Microwave Journal
www.microwavejournal.com/articles/21008-feko-student-competition-results-for-2013

FEKO Student Competition results for 2013

November 11, 2013

Chenchen Li, a graduate student from the University of Texas at Austin has taken the first prize in the 2013 FEKO Student Competition. Chenchen's research was motivated by significant concerns in the radar community about the rapidly growing number of wind farms. His supervisor, Dr Hao Ling, Professor of Electrical Engineering and holder of the L. B. (Preach) Meaders Professorship in Engineering, received the supervisor prize.

In his presentation entitled Dynamic Radar Signatures of Wind Turbines – Simulation and Measurement, he gave a thorough description of his work involving FEKO. In his studies so far he has investigated the dynamic backscattering of a single small wind turbine. His approach was to use FEKO's Physical Optics solver to simulate a spinning wind turbine and to verify the results through in situ measurements of the small wind turbine with a commercially available radar module.

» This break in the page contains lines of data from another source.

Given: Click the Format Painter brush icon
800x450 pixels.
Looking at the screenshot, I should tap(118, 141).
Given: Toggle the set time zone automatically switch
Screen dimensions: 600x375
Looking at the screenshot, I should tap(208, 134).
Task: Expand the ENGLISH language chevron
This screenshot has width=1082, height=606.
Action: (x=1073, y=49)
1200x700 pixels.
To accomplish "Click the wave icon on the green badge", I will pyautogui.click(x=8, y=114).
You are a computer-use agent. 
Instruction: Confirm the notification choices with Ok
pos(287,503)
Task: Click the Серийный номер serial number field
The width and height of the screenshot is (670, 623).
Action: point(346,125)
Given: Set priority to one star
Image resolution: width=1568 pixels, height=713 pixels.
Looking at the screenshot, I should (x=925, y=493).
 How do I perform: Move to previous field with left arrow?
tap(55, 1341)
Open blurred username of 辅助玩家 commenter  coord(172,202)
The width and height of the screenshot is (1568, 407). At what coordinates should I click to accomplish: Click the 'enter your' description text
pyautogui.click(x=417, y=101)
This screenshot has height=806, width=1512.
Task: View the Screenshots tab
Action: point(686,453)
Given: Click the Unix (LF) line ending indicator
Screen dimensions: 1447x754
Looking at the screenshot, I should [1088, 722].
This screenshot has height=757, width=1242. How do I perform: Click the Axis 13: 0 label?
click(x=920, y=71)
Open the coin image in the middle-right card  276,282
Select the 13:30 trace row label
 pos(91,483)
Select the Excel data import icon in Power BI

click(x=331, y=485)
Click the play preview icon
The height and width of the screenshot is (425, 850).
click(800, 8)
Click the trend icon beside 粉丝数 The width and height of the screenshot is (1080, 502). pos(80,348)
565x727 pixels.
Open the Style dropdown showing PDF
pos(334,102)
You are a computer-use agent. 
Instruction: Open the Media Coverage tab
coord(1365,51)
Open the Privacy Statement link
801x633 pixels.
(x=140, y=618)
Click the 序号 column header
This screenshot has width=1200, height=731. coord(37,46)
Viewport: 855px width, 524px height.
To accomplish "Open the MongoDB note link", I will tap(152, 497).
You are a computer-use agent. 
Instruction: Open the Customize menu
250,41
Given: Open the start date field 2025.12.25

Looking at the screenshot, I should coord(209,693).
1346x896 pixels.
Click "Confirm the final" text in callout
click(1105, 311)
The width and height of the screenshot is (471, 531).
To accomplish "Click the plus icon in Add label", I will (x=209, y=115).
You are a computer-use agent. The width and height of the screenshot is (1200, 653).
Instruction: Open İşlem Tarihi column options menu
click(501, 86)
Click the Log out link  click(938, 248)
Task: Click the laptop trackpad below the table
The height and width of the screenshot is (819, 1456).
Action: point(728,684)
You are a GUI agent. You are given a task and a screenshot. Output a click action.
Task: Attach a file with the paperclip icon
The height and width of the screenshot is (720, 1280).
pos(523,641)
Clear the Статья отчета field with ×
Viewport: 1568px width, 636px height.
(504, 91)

He performed post-processing on the simulated field results to present the dynamic signatures by means of sinograms, spectograms and ISAR images, clearly explaining what can be observed from each of these diagrams. He also combined ISAR snapshots to create a composite radar image of the turbine.

This year's FEKO Student Competition was dominated by entries from American universities. Although students from other countries submitted engaging entries, three students studying at the University of Texas at Austin and The Ohio State University made a clean sweep of the prizes.

In second place was Ezdeen Elghannai from The ElectroScience Laboratory at The Ohio State University who submitted; Systematic Design of Dual-Band Antenna for Wireless Applications using the Theory of Characteristic Modes. Ming Chen, also from the ElectroScience Laboratory at The Ohio State University where he is pursuing his PhD claimed the third prize with his entry; Characterization of Pedestrian Electromagnetic Scattering Features at 76–77 GHz.

“We are very pleased with the quality of entries we have received this year, in our 11th competition and we are committed to supporting engineering education worldwide,” said Gronum Smith, Director & Marketing Team Leader at EMSS.